-- Source document follows --
Echoes of Mein Kampf: Scapegoats Then, Scapegoats Now
The Dangerous Parallels Between 1920s Germany and Today’s Populist Politics
There's nothing novel about the politics of blame. A century ago, a failed Austrian painter sat in a prison cell and wrote a book that would become the ideological blueprint for one of history's darkest regimes. Page after page, he named enemies — Jews, Marxists, immigrants, the press — casting them as parasites gnawing away at Germany's greatness. He didn't offer solutions. He offered scapegoats.
That book, Mein Kampf, became a manual for hatred. But more than that, it became a warning — a chilling reminder of how easily fear can be weaponized, how quickly societies fracture when anger is redirected toward the vulnerable.
Now, in 2025, we must confront a hard truth: the cast of scapegoats has changed, but the script has not. And if we fail to recognize the echoes, we risk repeating the silence that once let history spiral into catastrophe.
“Scapegoating doesn’t solve crises — it prolongs them. And every time we blame the powerless, we let the powerful off the hook.”
-- Source document concluded --
To do:
According to the essay, which groups were named as enemies in the pages of Mein Kampf? List them all. Rely only on the essay for your answer.
-- Data listing follows --
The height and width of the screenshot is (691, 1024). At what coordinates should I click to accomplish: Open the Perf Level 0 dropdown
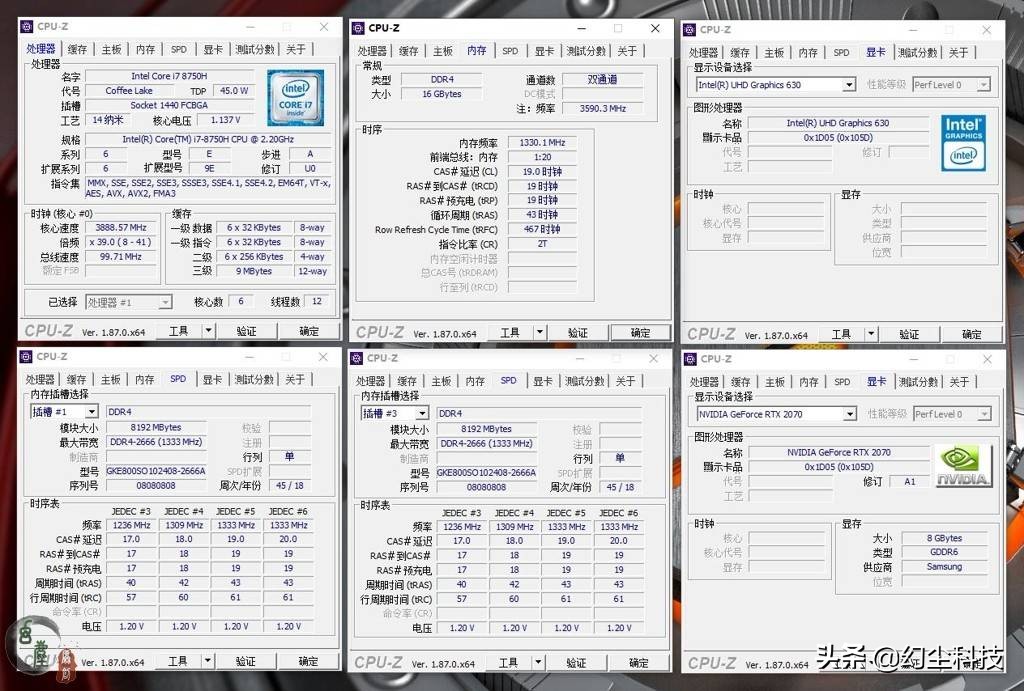(x=986, y=84)
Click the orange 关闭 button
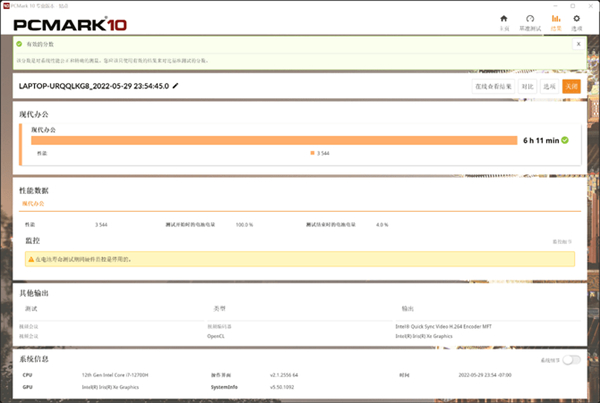Image resolution: width=600 pixels, height=403 pixels. [571, 87]
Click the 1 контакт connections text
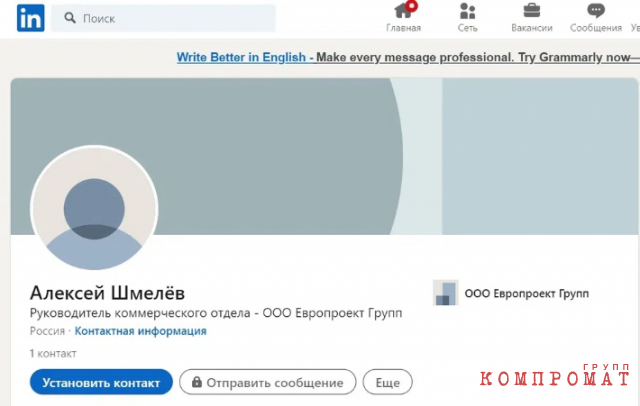This screenshot has width=640, height=406. [53, 353]
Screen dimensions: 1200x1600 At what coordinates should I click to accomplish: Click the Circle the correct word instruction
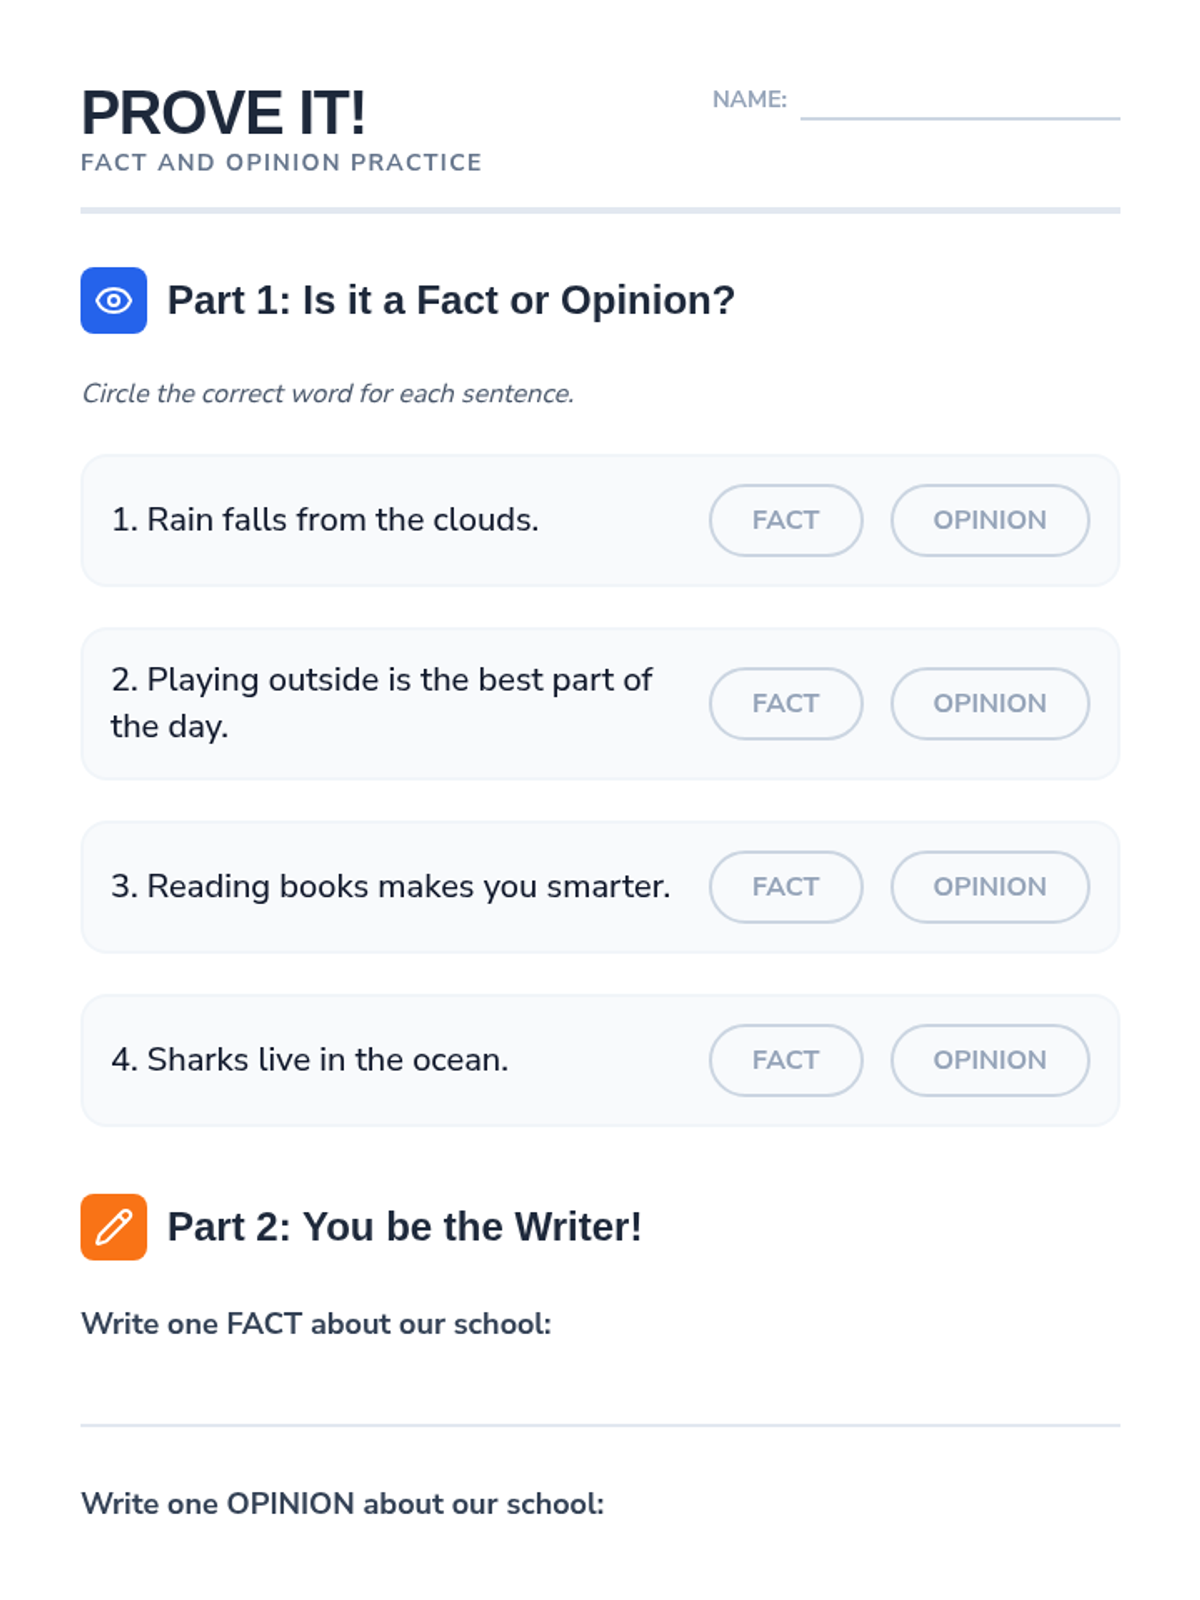click(x=328, y=394)
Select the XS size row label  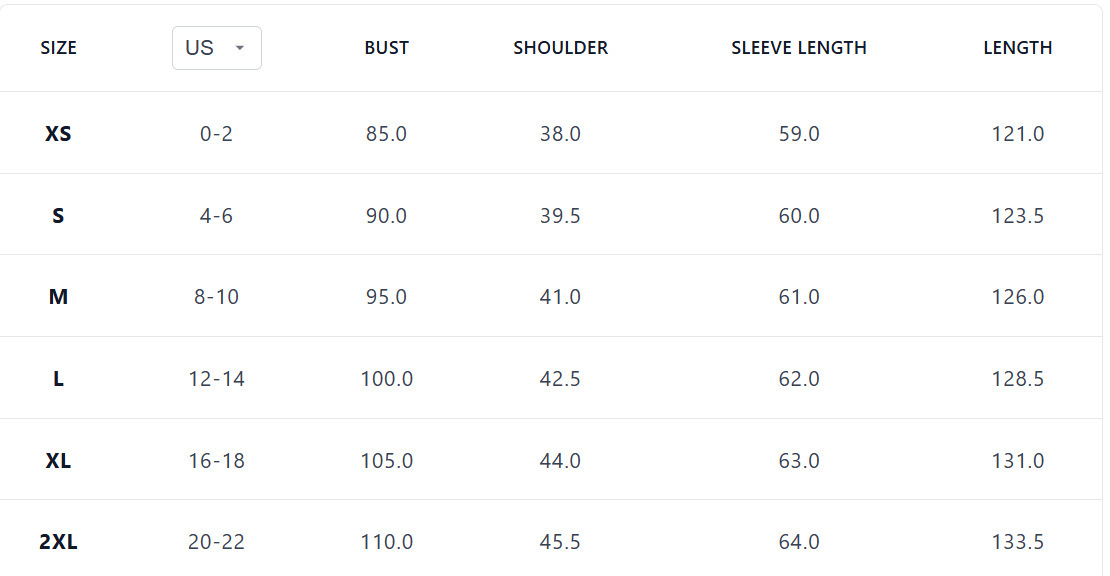tap(58, 134)
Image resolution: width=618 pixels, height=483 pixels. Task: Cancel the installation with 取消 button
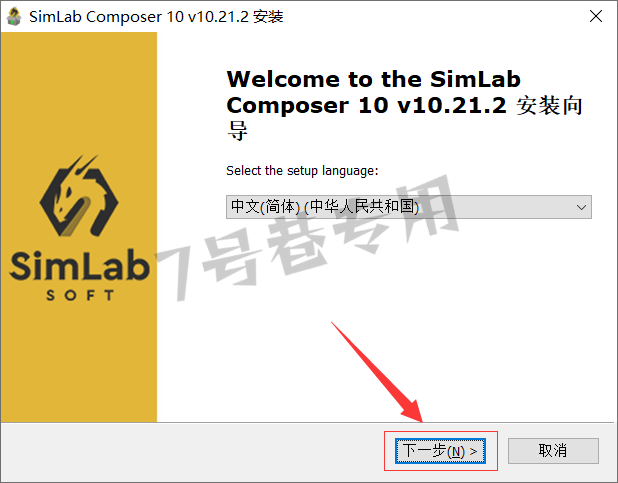(x=553, y=451)
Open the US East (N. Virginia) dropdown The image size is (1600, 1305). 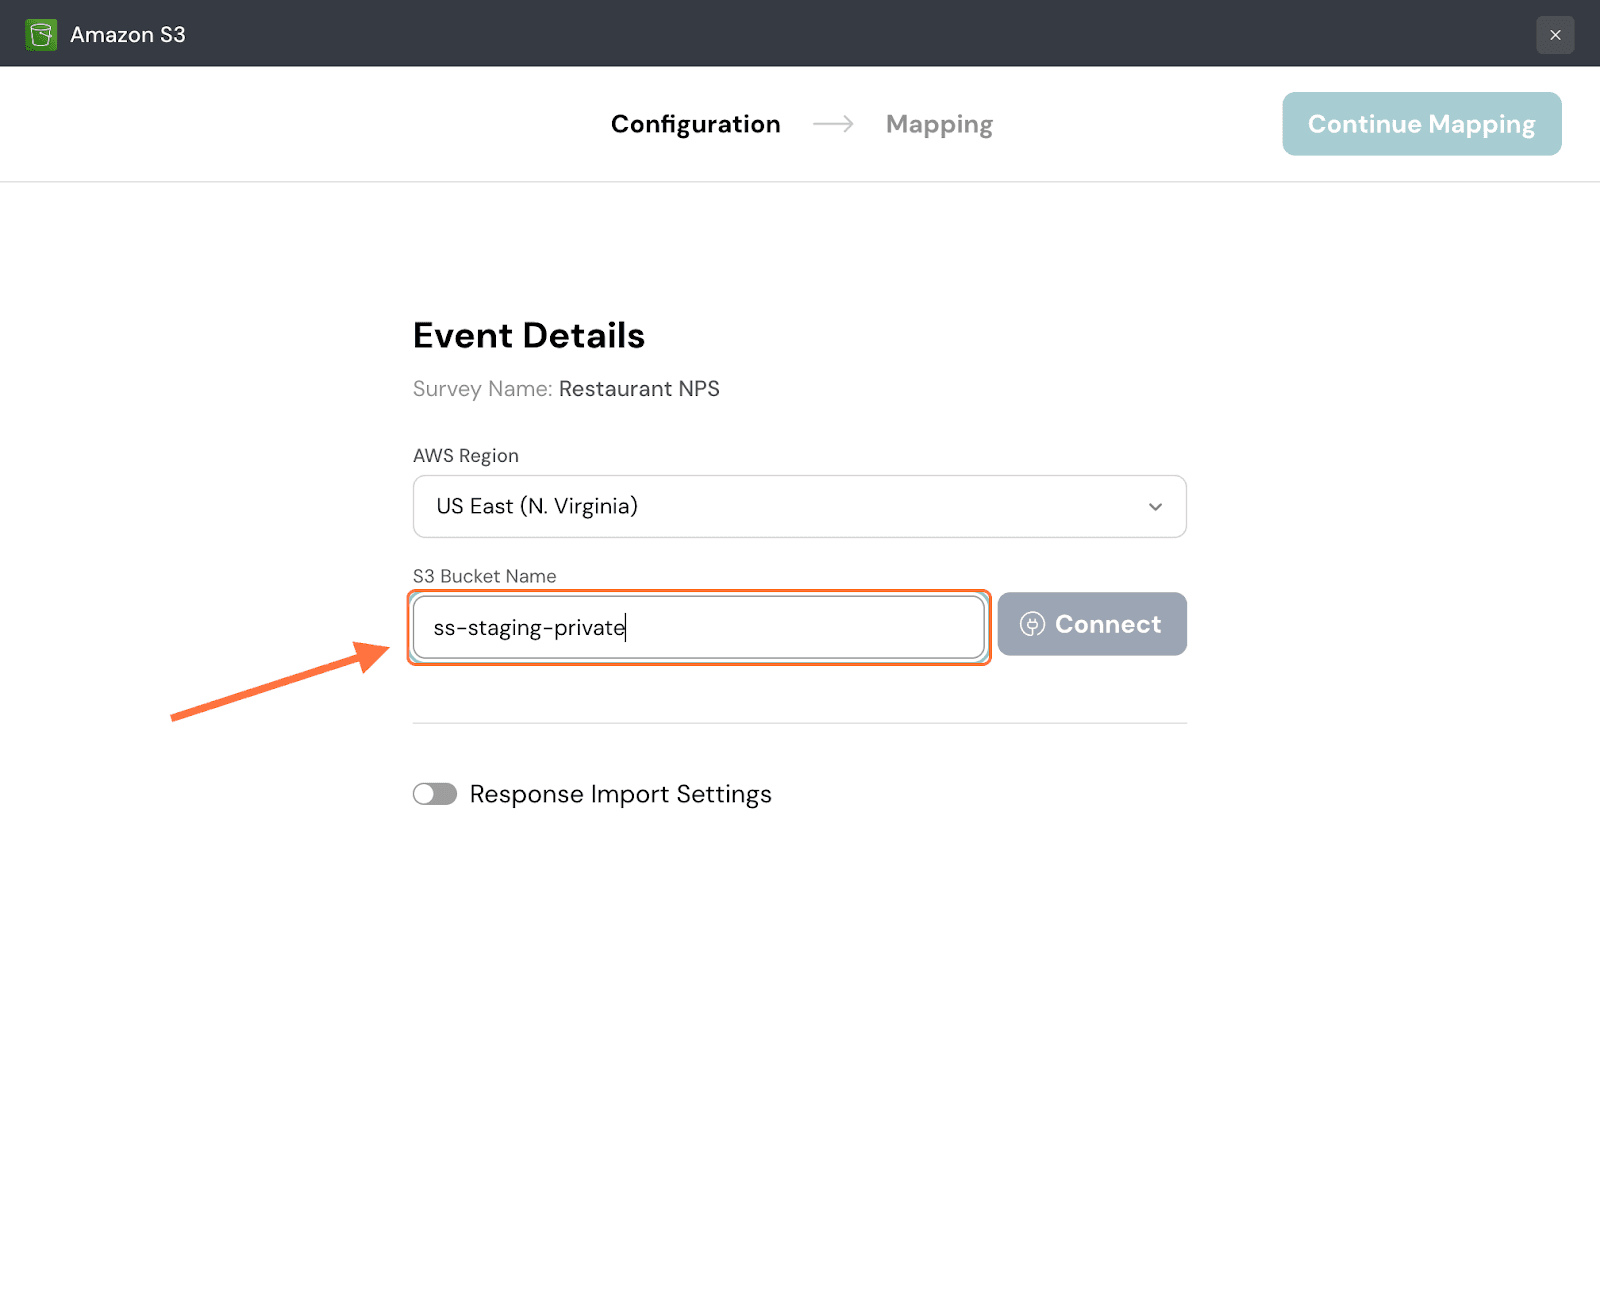[798, 507]
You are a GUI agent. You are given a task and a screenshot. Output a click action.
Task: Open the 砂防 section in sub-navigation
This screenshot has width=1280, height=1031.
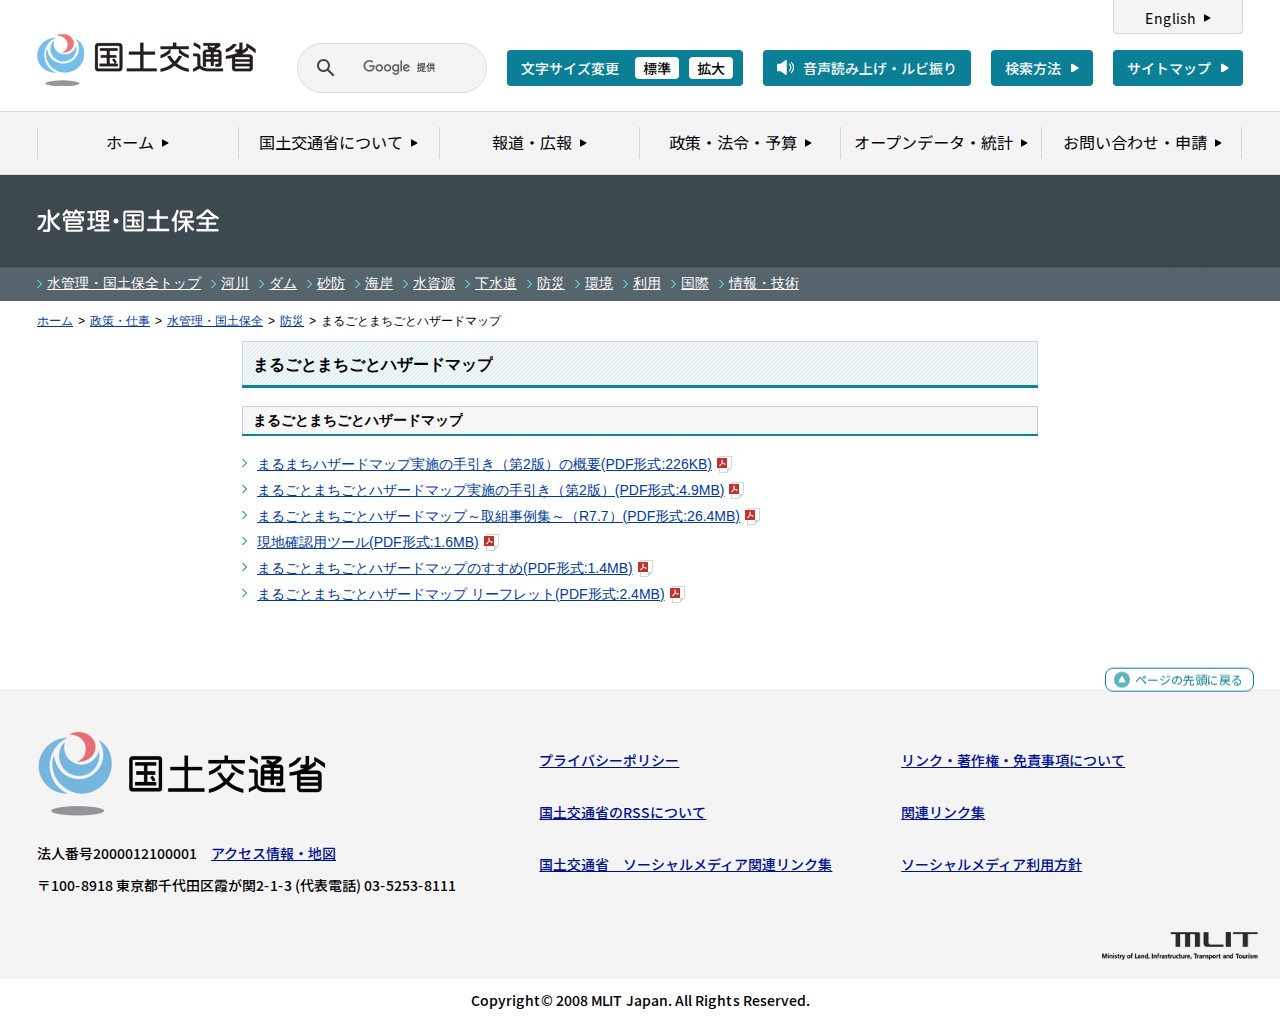point(330,284)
-- Data listing concluded --
Task solution:
Jews, Marxists, immigrants, the press